The American-style IPA is really that — an American reinvention of a style that had fallen out of favor.
Experimentation is the norm these days. Cigar City Brewing in Tampa, Fla., ages IPA on cedar to produce white grapefruit notes. The Alchemist Pub and Brewery in Waterbury, Vt., brews a double IPA with Curacao orange peel. Stone Brewing makes a black IPA with dark malts inspired co-owner Koch’s orange sherbet and hot fudge ice cream fixation.
When the time comes to reveal this year’s medal winners, brewers and beer drinkers gather before a stage in the back corner of the convention hall.

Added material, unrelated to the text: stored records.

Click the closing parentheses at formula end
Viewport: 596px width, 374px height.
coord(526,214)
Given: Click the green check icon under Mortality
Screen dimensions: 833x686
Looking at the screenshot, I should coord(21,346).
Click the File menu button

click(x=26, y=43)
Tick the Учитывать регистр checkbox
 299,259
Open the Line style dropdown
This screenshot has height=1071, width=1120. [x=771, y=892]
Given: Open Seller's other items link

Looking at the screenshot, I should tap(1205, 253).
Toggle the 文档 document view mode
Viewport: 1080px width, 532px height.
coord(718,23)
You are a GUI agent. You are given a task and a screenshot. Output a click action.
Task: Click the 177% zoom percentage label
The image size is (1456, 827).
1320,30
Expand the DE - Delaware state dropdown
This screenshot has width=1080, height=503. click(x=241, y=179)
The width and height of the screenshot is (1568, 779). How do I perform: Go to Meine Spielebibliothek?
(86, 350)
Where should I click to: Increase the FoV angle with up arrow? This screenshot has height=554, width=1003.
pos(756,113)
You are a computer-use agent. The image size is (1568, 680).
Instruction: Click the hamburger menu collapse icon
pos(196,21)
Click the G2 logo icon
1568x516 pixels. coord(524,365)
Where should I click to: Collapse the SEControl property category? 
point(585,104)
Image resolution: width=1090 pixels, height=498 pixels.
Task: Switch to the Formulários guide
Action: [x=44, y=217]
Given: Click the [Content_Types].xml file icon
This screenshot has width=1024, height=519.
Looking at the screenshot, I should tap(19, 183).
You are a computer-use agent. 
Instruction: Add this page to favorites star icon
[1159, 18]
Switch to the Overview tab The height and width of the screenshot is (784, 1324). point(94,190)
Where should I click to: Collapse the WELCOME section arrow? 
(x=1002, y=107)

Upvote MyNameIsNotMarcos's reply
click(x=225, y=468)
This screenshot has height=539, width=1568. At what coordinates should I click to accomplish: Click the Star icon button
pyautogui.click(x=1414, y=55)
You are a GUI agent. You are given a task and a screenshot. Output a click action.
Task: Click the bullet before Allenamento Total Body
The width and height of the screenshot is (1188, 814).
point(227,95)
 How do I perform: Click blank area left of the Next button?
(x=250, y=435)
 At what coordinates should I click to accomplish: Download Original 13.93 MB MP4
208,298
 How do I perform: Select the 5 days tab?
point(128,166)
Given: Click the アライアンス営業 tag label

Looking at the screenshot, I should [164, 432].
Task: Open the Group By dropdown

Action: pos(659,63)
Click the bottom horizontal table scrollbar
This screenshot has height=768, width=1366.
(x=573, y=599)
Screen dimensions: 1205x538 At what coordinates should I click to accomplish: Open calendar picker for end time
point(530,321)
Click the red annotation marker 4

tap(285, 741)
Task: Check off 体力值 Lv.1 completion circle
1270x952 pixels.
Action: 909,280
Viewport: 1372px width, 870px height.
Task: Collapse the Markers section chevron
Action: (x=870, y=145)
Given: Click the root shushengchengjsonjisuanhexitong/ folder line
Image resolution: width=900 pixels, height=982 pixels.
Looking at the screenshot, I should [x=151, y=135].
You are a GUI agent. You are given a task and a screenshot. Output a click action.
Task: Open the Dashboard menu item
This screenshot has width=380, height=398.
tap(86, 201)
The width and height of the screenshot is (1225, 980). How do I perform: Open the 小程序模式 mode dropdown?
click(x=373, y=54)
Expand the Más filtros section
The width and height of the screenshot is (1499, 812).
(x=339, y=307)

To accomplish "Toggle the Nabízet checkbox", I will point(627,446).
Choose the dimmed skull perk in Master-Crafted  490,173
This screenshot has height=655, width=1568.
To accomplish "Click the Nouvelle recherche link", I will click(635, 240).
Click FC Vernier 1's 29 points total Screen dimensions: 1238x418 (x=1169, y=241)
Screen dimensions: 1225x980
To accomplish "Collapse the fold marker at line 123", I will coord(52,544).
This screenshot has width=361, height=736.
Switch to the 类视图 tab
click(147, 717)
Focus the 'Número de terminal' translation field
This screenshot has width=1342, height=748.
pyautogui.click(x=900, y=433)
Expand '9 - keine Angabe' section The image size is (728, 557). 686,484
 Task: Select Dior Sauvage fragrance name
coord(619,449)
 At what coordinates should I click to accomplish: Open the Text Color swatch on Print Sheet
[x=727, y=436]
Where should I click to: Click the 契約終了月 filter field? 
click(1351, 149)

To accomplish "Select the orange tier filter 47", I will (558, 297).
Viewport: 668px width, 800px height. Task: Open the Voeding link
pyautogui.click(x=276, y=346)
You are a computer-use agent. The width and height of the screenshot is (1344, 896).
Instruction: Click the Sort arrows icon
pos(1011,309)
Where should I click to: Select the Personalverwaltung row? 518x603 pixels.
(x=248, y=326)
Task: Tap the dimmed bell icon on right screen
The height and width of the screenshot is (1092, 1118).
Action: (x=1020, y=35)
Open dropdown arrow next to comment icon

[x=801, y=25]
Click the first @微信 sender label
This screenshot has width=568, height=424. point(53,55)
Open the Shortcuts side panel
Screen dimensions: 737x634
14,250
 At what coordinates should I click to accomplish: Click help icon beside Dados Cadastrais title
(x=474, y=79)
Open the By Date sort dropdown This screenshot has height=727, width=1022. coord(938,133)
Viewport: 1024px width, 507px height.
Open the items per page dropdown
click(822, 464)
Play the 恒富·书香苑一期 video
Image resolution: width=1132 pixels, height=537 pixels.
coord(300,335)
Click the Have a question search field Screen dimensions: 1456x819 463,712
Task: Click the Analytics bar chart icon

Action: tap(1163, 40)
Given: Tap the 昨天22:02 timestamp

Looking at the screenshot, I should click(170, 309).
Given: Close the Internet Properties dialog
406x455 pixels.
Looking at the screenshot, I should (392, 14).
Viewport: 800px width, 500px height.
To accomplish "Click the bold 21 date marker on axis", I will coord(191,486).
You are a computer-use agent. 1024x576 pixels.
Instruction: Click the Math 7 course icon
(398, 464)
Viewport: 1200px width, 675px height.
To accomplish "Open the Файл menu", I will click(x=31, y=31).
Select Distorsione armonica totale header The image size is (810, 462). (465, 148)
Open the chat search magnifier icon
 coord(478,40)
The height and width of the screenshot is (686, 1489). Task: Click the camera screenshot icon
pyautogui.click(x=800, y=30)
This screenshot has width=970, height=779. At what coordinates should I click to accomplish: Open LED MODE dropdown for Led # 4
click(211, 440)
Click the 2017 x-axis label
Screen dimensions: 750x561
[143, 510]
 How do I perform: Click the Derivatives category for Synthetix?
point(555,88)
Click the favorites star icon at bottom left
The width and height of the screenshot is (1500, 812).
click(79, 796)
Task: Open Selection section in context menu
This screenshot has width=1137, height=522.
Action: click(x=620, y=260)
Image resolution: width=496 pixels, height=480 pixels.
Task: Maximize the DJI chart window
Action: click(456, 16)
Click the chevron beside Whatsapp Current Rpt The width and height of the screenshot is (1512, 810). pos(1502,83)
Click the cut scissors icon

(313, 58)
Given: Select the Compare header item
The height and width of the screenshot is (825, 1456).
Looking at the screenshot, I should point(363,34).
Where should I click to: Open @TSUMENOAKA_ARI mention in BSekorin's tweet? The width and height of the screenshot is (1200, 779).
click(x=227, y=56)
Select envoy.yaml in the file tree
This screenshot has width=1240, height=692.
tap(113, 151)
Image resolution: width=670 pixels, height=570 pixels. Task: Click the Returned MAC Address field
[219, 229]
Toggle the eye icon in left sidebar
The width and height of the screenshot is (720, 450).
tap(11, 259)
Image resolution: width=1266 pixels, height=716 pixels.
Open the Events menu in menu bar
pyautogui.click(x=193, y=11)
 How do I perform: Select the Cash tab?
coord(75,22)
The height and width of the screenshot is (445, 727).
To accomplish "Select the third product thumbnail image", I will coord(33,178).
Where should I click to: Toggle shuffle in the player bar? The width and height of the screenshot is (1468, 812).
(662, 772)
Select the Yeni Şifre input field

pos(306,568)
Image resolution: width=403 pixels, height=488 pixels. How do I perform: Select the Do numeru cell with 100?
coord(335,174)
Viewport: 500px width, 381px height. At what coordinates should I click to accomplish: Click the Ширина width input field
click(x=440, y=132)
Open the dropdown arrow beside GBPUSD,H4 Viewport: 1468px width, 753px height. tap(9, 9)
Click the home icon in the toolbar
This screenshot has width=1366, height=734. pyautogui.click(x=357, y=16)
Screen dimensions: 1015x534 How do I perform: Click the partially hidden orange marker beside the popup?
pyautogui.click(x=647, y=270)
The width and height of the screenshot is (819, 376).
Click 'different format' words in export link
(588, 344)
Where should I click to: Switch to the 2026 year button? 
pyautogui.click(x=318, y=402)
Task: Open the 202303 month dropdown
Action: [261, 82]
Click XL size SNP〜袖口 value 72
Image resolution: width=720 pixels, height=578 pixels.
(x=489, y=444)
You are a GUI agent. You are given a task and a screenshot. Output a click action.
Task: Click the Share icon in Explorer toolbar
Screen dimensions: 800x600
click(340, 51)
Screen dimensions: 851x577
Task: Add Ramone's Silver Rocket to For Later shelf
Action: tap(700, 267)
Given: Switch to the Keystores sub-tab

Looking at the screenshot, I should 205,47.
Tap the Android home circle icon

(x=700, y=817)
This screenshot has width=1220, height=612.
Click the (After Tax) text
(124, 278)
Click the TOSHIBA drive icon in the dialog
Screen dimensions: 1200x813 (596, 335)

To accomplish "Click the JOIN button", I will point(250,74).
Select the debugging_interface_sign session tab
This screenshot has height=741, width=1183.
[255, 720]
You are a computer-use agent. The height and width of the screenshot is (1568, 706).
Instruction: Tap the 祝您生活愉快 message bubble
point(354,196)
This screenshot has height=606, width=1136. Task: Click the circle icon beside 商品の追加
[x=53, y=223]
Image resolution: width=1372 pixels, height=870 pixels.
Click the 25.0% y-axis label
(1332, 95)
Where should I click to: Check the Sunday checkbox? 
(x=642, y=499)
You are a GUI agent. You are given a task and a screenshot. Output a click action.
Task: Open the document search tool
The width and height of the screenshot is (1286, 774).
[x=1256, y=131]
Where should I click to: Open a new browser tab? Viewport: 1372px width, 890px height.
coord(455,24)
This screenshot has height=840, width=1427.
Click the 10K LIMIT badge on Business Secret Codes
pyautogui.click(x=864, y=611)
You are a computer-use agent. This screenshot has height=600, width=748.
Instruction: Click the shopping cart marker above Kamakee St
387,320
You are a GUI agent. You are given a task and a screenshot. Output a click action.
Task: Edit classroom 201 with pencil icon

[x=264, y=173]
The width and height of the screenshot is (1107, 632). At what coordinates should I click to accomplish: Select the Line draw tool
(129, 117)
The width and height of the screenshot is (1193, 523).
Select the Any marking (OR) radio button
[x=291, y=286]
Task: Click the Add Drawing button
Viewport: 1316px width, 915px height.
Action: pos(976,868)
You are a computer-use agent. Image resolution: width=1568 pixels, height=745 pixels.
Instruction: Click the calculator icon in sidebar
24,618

Cheers and cowbells greet each winner.
After an hour, it is time to crown the champion in category No. 47, the American-style IPA.
It’s “Pseudo” IPA from Pizza Port San Clemente in Orange County, Calif.
Head brewer Noah Regnery, 27, wearing flip flops and a tattoo on his left arm of a grim reaper holding a dubbel glass and a vine of hops creeping up from behind, accepts the honor.
Moments later, Regnery learns he also has won gold in the double IPA category. He makes his way back to a mosh pit of brewers, exchanging high fives and hugs, his hand shaking as he texts an out-of-town friend.
The champion IPA was a happy accident, an improvisation after Regnery discovered he didn’t have the ingredients to brew another IPA. The result, Regnery said, was a beer with a big citrusy hop aroma and a clean finish, at a drinkable 6.8 percent alcohol level.
He said he named it “Pseudo” as a joke, after a brewpub regular told a bartender he didn’t think Regnery was a “real” brewer because he inherited some of the pub’s old recipes. Now, with two of the most coveted medals in American brewing hanging from his neck, Regnery can be rightly considered the king of craft brewing, at least for a day.